**DATA FOR THIS EXERCISE**

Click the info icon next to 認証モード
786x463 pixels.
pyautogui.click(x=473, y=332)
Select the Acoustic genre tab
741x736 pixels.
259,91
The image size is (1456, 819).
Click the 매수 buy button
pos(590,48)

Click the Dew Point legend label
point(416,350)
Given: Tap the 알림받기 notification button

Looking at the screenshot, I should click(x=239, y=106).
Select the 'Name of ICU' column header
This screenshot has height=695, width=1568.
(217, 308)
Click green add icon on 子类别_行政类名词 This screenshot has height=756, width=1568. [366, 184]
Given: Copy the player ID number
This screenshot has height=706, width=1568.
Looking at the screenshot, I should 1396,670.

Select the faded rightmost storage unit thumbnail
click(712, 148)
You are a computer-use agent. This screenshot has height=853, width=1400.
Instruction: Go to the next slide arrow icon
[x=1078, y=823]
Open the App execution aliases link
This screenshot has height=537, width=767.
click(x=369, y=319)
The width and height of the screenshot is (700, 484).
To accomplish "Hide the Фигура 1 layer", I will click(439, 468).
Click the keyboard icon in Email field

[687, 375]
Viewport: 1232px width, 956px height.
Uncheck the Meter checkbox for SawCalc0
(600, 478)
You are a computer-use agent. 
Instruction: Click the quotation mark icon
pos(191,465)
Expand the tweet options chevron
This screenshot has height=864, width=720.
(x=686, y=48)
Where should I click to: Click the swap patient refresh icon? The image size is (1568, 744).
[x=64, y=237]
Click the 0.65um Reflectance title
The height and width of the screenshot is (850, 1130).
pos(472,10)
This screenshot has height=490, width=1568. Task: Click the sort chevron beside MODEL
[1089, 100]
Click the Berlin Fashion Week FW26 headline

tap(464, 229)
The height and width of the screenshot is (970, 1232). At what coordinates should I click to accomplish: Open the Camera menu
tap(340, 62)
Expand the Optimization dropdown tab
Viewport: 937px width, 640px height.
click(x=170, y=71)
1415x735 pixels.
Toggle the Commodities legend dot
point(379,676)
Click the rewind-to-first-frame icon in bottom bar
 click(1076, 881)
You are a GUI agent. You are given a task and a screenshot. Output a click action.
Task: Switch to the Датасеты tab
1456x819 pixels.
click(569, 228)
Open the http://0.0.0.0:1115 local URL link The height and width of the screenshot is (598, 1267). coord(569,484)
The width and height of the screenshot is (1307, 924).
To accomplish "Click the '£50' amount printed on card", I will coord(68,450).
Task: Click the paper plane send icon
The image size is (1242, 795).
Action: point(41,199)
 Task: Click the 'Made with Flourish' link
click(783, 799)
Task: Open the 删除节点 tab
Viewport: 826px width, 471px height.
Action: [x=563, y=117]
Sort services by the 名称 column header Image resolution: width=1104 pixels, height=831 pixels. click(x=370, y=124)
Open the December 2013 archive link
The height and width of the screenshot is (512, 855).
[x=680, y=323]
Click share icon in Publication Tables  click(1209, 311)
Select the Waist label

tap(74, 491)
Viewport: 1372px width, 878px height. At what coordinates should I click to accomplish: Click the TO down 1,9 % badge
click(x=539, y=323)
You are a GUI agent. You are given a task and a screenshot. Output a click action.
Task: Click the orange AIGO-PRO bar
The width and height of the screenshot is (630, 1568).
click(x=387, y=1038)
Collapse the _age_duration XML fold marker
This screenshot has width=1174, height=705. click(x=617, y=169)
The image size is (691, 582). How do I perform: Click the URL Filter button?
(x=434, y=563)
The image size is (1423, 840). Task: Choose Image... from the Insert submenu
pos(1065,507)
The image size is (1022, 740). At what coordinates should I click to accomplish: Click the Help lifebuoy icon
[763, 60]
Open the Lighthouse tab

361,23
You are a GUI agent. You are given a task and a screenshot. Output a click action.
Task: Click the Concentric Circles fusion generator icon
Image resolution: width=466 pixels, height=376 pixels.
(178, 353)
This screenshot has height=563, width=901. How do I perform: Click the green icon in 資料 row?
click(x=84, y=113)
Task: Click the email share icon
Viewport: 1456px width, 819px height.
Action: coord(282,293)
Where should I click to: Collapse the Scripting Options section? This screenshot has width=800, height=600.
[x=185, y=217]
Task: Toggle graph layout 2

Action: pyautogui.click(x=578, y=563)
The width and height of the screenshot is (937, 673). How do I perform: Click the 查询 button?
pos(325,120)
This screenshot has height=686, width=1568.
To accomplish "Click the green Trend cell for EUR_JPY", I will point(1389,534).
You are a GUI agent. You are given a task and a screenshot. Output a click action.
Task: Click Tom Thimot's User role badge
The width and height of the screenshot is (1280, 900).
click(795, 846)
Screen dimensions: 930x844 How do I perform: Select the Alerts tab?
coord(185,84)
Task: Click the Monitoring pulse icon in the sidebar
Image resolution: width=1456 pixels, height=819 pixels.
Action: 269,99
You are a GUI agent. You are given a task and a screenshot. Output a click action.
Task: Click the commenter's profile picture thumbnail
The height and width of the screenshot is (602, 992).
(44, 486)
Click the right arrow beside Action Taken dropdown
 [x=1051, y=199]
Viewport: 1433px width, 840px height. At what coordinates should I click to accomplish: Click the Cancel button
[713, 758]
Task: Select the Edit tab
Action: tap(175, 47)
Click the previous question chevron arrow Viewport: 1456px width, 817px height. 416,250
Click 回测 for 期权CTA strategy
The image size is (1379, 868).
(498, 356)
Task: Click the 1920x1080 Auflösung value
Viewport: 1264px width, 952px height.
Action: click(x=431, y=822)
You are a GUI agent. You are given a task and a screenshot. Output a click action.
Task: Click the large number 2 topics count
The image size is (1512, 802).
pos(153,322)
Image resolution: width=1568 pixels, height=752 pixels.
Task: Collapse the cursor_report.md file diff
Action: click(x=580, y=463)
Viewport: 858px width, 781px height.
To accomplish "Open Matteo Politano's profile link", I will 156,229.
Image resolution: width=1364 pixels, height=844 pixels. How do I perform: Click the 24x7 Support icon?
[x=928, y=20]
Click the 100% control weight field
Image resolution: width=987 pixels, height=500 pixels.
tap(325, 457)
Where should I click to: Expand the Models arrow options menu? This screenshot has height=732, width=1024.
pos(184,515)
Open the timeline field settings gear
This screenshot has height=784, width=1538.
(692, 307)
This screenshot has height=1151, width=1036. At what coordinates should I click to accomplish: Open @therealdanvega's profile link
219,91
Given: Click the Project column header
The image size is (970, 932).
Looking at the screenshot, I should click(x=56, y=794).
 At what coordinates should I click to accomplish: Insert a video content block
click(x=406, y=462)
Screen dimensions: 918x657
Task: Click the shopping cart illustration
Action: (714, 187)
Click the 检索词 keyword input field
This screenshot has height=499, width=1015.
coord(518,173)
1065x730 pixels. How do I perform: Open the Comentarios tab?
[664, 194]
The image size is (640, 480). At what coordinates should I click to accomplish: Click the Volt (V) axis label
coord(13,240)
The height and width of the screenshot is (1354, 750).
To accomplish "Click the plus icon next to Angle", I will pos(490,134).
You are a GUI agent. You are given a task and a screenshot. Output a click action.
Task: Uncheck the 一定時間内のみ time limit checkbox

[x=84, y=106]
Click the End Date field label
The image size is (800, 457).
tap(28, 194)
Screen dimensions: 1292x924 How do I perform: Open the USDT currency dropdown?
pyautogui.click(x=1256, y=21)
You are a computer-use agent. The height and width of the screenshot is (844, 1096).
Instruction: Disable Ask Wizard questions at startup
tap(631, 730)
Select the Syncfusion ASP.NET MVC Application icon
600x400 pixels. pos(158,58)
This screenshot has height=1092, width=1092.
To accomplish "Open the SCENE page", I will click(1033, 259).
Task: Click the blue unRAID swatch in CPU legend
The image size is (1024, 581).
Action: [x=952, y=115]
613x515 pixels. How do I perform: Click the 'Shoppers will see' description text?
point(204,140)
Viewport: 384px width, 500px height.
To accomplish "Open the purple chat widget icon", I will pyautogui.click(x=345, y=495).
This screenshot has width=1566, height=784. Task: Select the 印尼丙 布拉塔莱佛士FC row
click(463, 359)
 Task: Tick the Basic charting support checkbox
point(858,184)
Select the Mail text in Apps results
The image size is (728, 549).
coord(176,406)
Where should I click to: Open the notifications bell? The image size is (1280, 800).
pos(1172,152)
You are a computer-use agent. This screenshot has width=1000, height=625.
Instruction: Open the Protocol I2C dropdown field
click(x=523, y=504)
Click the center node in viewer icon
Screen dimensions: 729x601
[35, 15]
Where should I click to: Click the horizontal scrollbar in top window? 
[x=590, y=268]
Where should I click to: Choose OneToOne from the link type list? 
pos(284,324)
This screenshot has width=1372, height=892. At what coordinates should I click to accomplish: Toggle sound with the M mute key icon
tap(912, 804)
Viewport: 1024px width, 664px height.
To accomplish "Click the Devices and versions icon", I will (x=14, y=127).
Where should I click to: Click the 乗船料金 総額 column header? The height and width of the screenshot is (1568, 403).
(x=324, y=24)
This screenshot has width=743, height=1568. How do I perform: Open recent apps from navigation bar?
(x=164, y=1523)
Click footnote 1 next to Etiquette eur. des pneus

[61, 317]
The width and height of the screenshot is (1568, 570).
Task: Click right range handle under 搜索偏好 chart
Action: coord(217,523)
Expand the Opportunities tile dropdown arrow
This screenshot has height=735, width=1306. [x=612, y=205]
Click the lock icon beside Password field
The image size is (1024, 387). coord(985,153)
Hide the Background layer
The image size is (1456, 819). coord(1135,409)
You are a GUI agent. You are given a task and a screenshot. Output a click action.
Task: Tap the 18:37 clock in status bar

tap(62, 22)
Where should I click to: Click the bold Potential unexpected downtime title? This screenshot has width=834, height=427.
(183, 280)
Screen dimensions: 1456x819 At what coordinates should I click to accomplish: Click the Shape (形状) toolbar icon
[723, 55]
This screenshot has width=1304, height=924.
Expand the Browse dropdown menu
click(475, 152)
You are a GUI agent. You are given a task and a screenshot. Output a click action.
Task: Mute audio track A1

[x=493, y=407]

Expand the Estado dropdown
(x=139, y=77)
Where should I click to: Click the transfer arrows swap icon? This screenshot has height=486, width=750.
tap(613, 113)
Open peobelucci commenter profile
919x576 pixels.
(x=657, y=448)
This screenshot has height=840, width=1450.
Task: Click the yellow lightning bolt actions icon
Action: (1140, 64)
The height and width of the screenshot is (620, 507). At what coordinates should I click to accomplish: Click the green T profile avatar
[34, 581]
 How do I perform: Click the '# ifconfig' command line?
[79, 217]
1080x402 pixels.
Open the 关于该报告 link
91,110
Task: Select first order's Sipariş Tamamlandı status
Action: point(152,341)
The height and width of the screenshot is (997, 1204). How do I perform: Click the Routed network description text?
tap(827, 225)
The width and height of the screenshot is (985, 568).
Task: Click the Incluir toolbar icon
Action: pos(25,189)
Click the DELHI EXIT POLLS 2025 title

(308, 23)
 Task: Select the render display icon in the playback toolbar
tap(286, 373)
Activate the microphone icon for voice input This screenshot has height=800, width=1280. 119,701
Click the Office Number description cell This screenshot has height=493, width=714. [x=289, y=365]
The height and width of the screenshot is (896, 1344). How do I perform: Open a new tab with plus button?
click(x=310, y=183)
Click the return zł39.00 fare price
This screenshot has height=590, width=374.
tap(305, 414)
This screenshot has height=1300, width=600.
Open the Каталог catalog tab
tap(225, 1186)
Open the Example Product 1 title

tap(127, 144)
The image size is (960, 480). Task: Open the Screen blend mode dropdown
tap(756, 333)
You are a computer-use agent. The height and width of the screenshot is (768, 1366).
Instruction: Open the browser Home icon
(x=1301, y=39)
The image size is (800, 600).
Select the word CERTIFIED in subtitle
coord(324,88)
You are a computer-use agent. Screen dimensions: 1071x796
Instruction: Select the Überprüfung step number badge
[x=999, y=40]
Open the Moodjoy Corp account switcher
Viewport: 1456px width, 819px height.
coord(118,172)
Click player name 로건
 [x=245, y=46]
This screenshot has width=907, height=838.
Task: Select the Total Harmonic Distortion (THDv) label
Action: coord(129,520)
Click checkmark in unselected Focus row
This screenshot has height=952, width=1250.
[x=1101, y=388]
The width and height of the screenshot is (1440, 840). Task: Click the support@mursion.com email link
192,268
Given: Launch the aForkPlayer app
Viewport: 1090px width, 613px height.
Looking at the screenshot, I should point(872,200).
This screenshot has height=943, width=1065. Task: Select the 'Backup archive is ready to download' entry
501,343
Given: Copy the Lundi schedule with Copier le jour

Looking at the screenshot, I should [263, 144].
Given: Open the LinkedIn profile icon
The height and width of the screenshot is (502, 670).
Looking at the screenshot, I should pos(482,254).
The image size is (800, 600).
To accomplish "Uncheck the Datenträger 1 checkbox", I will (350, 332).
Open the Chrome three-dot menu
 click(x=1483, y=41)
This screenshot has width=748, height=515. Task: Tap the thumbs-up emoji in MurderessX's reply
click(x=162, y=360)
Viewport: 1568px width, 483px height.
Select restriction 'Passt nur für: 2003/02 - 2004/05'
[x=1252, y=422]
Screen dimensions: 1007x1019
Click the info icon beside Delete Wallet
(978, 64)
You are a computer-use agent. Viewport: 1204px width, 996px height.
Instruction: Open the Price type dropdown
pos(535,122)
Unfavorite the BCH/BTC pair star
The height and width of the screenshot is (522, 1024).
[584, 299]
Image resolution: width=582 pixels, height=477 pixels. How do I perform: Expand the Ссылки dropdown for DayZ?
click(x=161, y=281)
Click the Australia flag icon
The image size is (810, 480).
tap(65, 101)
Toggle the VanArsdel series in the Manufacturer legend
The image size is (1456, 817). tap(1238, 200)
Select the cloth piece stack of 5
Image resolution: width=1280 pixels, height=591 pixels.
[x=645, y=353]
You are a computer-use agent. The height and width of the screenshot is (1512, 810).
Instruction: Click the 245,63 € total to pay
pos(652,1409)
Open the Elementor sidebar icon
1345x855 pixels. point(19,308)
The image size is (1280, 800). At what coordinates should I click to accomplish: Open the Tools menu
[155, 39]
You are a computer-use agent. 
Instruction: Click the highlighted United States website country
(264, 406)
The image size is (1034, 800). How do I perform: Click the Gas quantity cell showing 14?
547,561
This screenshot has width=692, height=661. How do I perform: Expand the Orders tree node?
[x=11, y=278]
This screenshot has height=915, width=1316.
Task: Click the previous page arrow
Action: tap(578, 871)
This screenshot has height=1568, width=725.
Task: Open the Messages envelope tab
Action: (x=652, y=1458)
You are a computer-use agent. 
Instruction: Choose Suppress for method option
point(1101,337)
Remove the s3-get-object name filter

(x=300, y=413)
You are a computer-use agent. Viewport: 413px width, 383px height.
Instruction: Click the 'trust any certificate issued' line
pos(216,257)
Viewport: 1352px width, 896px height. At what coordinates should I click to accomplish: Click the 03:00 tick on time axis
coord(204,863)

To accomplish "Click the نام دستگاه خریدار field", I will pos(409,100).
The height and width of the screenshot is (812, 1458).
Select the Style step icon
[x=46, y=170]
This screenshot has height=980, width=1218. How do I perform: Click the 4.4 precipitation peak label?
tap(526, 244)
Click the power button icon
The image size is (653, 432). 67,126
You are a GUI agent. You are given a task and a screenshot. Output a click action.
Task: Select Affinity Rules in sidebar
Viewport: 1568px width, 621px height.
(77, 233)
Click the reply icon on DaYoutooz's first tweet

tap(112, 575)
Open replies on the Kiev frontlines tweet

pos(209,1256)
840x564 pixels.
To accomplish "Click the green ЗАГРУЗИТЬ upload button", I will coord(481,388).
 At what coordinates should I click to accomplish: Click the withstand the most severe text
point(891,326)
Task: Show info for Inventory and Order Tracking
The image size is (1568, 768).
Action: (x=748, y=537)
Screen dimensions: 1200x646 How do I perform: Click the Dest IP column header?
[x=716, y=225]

**REQUIRED TASK**
Reproduce the listing between the line holding "Open replies on the Kiev frontlines tweet" and the line holding "point(891,326)", inclusive, shifting every coordinate value in the answers by -129.

**SOLUTION FOR THIS TASK**
Open replies on the Kiev frontlines tweet

pos(80,1127)
840x564 pixels.
To accomplish "Click the green ЗАГРУЗИТЬ upload button", I will coord(352,259).
 At what coordinates should I click to accomplish: Click the withstand the most severe text
point(762,197)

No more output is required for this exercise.